You are viewing a plain text version of this content. The canonical link for it is here.

Posted to user@cassandra.apache.org by Paul Pollack <pa...@klaviyo.com> on 2017/08/31 01:39:04 UTC

Cassandra 3.7 repair error messages

Hi,

I'm trying to run a repair on a node my Cassandra cluster, version 3.7, and
was hoping someone may be able to shed light on an error message that keeps
cropping up.

I started the repair on a node after discovering that it somehow became
partitioned from the rest of the cluster, e.g. nodetool status on all other
nodes showed it as DN, and on the node itself showed all other nodes as DN.
After restarting the Cassandra daemon the node seemed to re-join the
cluster just fine, so I began a repair.

The repair has been running for about 33 hours (first incremental repair on
this cluster), and every so often I'll see a line like this:

[2017-08-31 00:18:16,300] Repair session
f7ae4e71-8ce3-11e7-b466-79eba0383e4f for range
[(-5606588017314999649,-5604469721630340065],
(9047587767449433379,9047652965163017217]] failed with error Endpoint /
20.0.122.204 died (progress: 9%)

Every one of these lines refers to the same node, 20.0.122.204.

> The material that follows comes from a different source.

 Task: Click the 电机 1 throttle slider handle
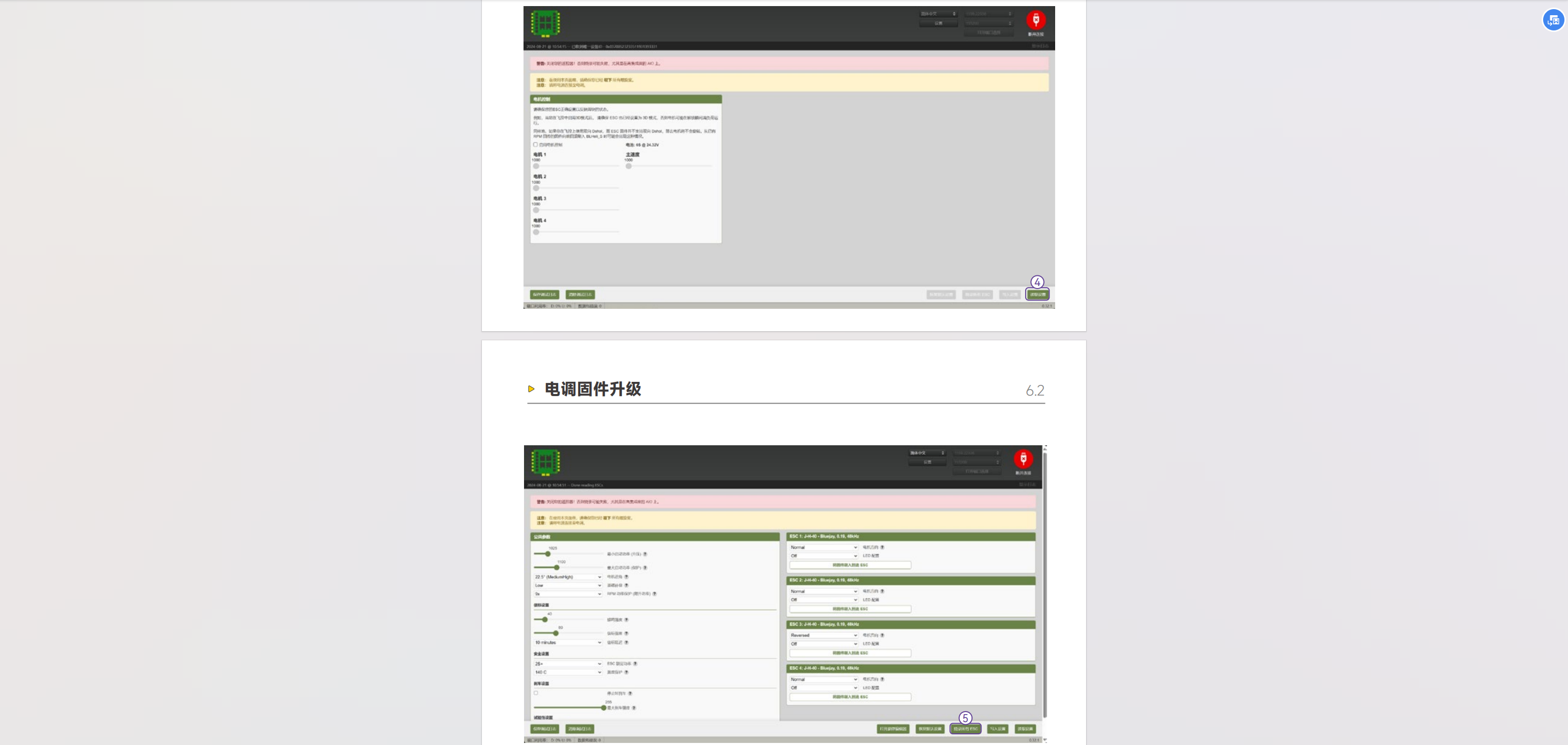536,166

I'm mostly looking for guidance here. Do these errors indicate that the
entire repair will be worthless, or just for token ranges shared by these
two nodes? Is it normal to see error messages of this nature and for a
repair not to terminate?

Thanks,
Paul

Re: Cassandra 3.7 repair error messages

Posted by Paul Pollack <pa...@klaviyo.com>.

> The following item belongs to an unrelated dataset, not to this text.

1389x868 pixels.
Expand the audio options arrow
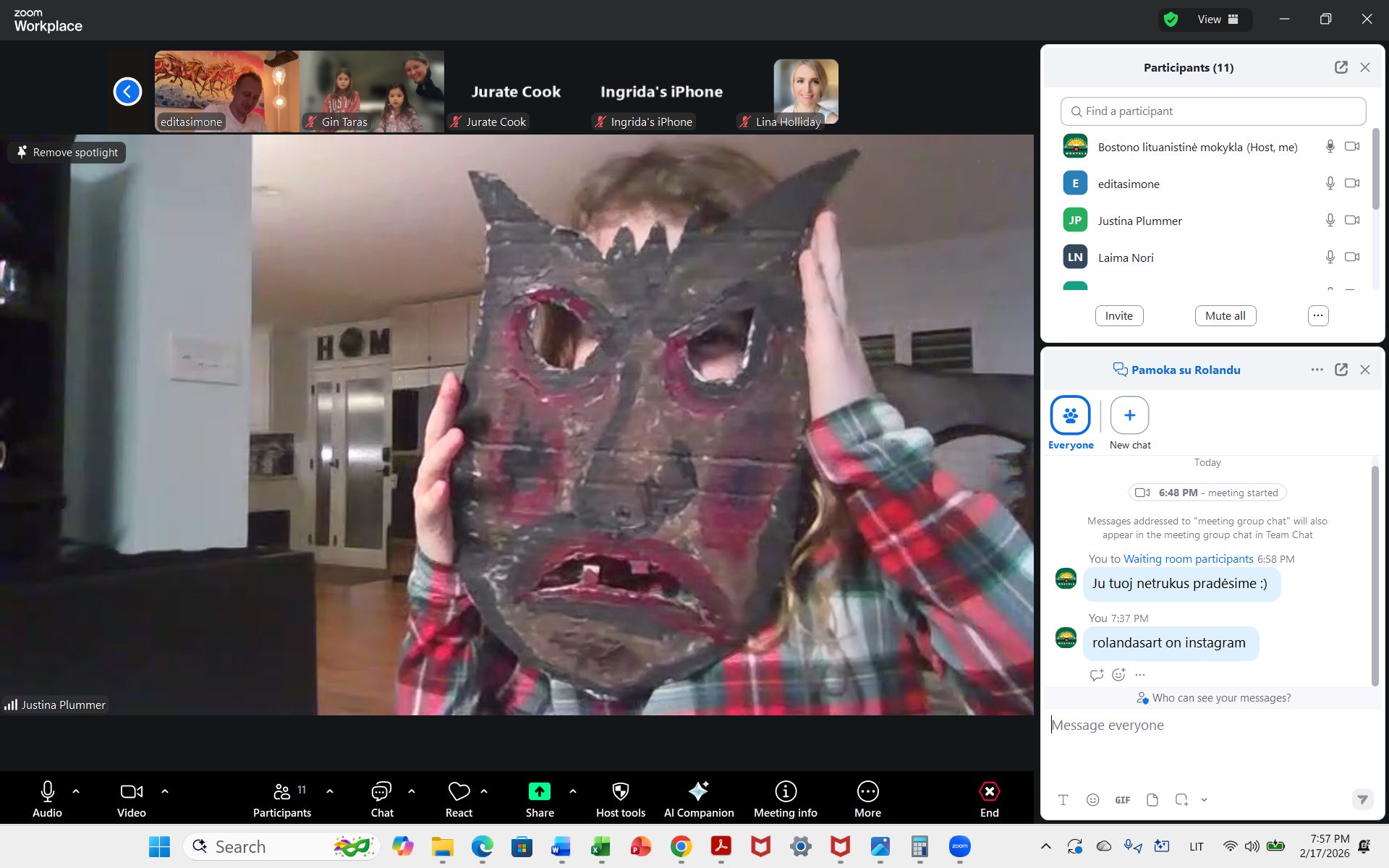coord(76,791)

Thanks Erick, and sorry it took me so long to respond, I had to turn my
attention to other things. It definitely looks like there had been some
network blips going on with that node for a while before we saw it marked
down from every other node's perspective. Additionally, my original comment
that all of the failure messages referred to the same node was incorrect,
it seems like every few hours it would start to log messages for other
nodes in turn.

I went through the logs on all of the other nodes that were reported failed
from .204's perspective and found that they all failed to create a merkle
tree. We decided to set the consistency level for reads on this cluster to
quorum, which has at least prevented any data inconsistencies and as far as
we can tell no noticeable performance loss.

To answer your last question, I did once successfully run a repair on a
different node. It ran in about 12 hours or so.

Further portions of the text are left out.